EXTRACT:

.....

# Regular Expressions

I think regular expressions are perfectly suited for people who like puzzles like _crosswords_ and _Sudoku_. Naturally, people created games out of them (more info on that later). They can be long, mindboggling and indecipherable at times. But we'll start at the very beginning to keep it simple.

There are multiple versions of Regex Engines out there for different programming languages and software (analogous to SQL flavors for databases). The differences usually lie in the more advanced features. The basic nomenclature should hold across most Regex Engines.

A regular expression is a sequence of characters that can be used as a search pattern for a string. They are commonly used to do __find__ and __find and replace__ string operations and for __validation of user input__ (we'll see examples of this later).

Regular expressions can be used to evaulate Unicode strings or 8-bit strings (e.g. '00001110'). We'll just worry about the former in this workshop. Python has adopted the Perl syntax vs. the POSIX syntax.

Let's get started and import the regular expression module in Python.

In [3]:
import re

To set up a regular expression (regex), we use the `compile` method.

In [4]:
regex = re.compile('regular expression')
regex

re.compile(r'regular expression', re.UNICODE)

To look for a match, we use the `search` method.

In [5]:
re.search(regex, 'This string should match the above regular expression')

<_sre.SRE_Match object; span=(35, 53), match='regular expression'>

The `search` method returns a match object that contains the span of characters that matched along with the characters that matched. If an object exists in Python, it usually is equivalent to `True`. We'll use that fact to check if we have a match or not.

Here is a custom function we'll be using to return `True`/`False` about whether our regex matches a list of strings.

In [6]:
def Go_Fish(strings, regex, flag=0):
    TF = []
    for string in strings:
        if re.search(regex, string):
            if flag:
                print(re.search(regex,string))
            TF.append(True)
        else:
            TF.append(False)
    return TF

**Note**: None of the regex solutions will require knowledge of anything not covered before it.

## Literal String Matching

The simplest way to match is to provide the actual text that you want to literally (exactly) match.  
For example, if you want to find all strings that contain the characters "dog", your regex would just be `dog`.

In [None]:
strings = ['Cat', 'Cats', 'Cathy', 'cathy', 'Caller id']
# [True, True, True, False, False]

**Note**: The list of True and False elements below the `strings` variable is the answer I want you to match using a regex.

In [None]:
regex = re.compile('')
Go_Fish(strings, regex)

The same holds true for numbers represented as a string.

In [None]:
strings = ['734-764-7828','734 764 4615', '007', 'seven']
# [True, True, True, False]

In [None]:
regex = re.compile('')
Go_Fish(strings, regex)

**Regular Expressions can only work with strings**. That is, numbers (e.g. integers and floats) have to be converted to a string type. This holds for both the regular expression and the item you are searching or matching against. Here is a counter example with two issues that will produce an error.

In [None]:
strings = [1,2,3] # not allowed

In [None]:
regex = re.compile(3) # not allowed
Go_Fish(strings, regex)

.....

WHAT IS BEING ASKED:
Say whether each of these statements agrees with the regular expressions tutorial above. For each one, answer yes or no and quote the words from the tutorial that settle it.
1. Python follows the POSIX syntax for regular expressions.
2. The `search` method returns a match object that gives both the span and the characters that matched.
3. Integers and floats have to be turned into strings before a regular expression can work with them.

.....

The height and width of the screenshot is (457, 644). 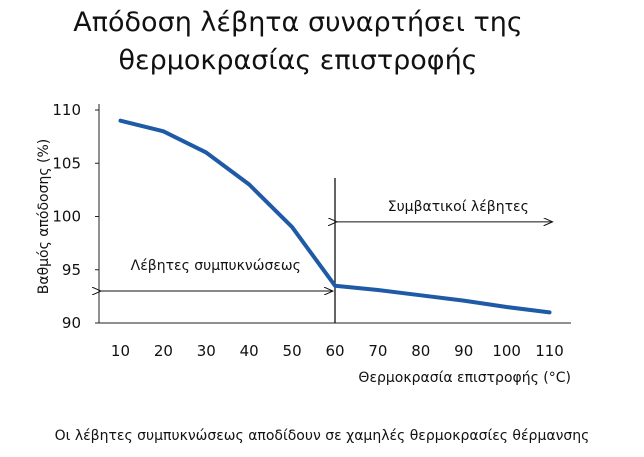 I want to click on y-axis-title: Βαθμός απόδοσης (%), so click(x=44, y=217).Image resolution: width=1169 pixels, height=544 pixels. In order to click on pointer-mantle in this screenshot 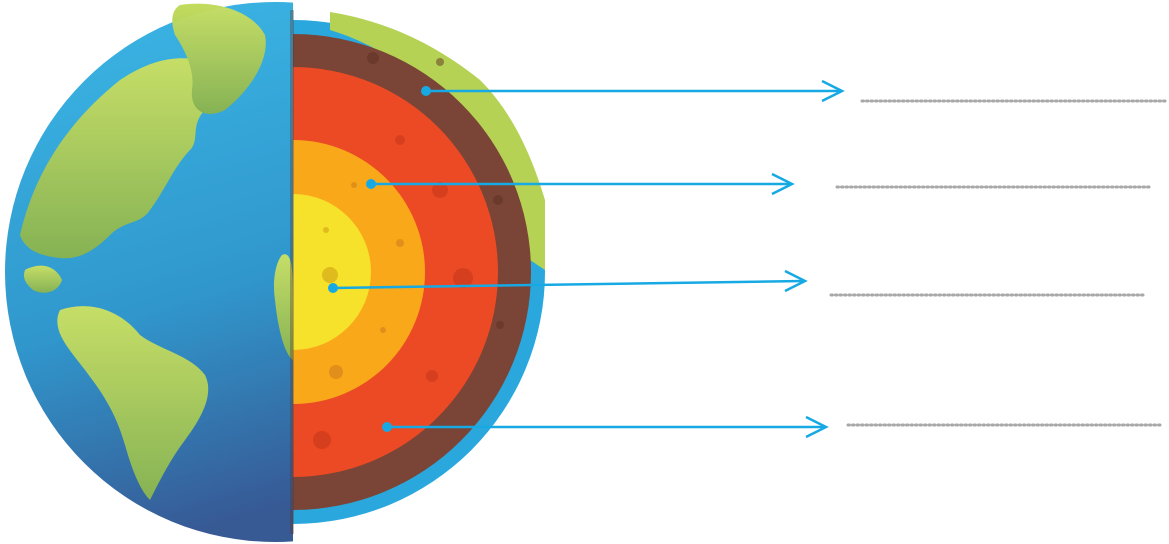, I will do `click(606, 427)`.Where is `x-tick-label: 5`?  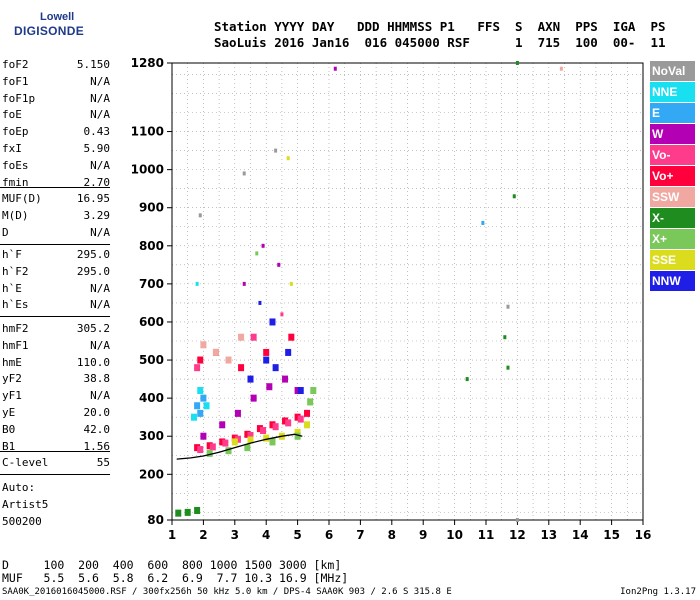
x-tick-label: 5 is located at coordinates (297, 535).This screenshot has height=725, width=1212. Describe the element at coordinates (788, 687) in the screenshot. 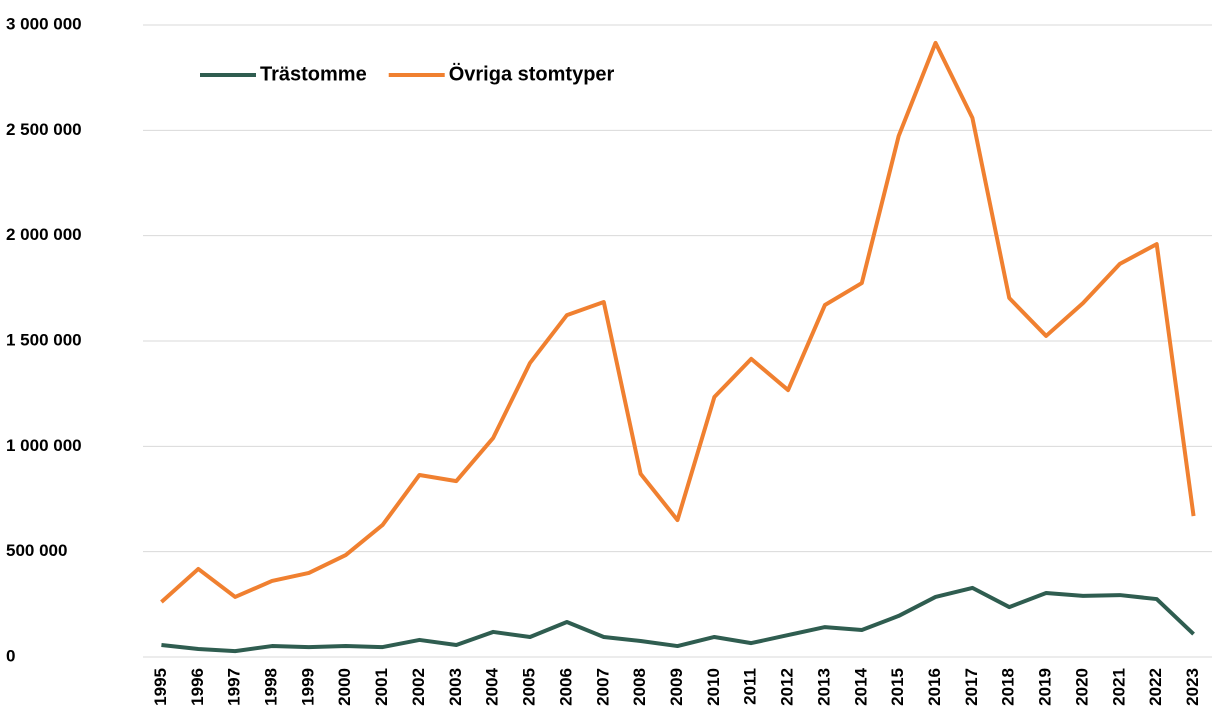

I see `x-tick-label: 2012` at that location.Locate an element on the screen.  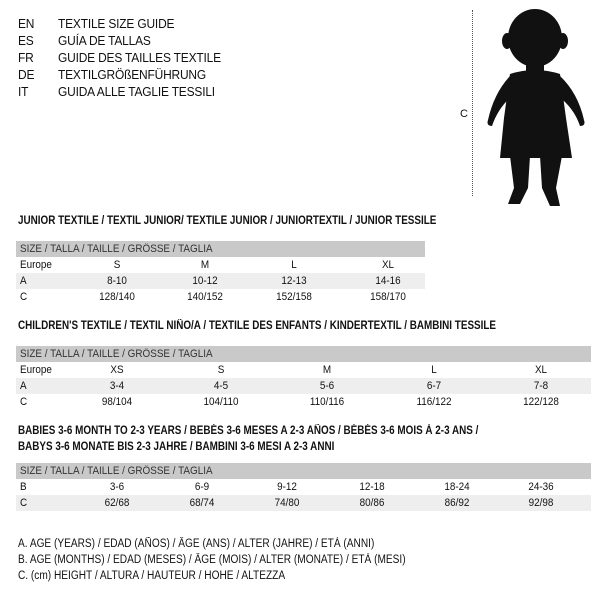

.....

TASK SOLUTION:
1. No: "Python has adopted the Perl syntax vs. the POSIX syntax."
2. Yes: "The `search` method returns a match object that contains the span of characters that matched along with the characters that matched."
3. Yes: "numbers (e.g. integers and floats) have to be converted to a string type."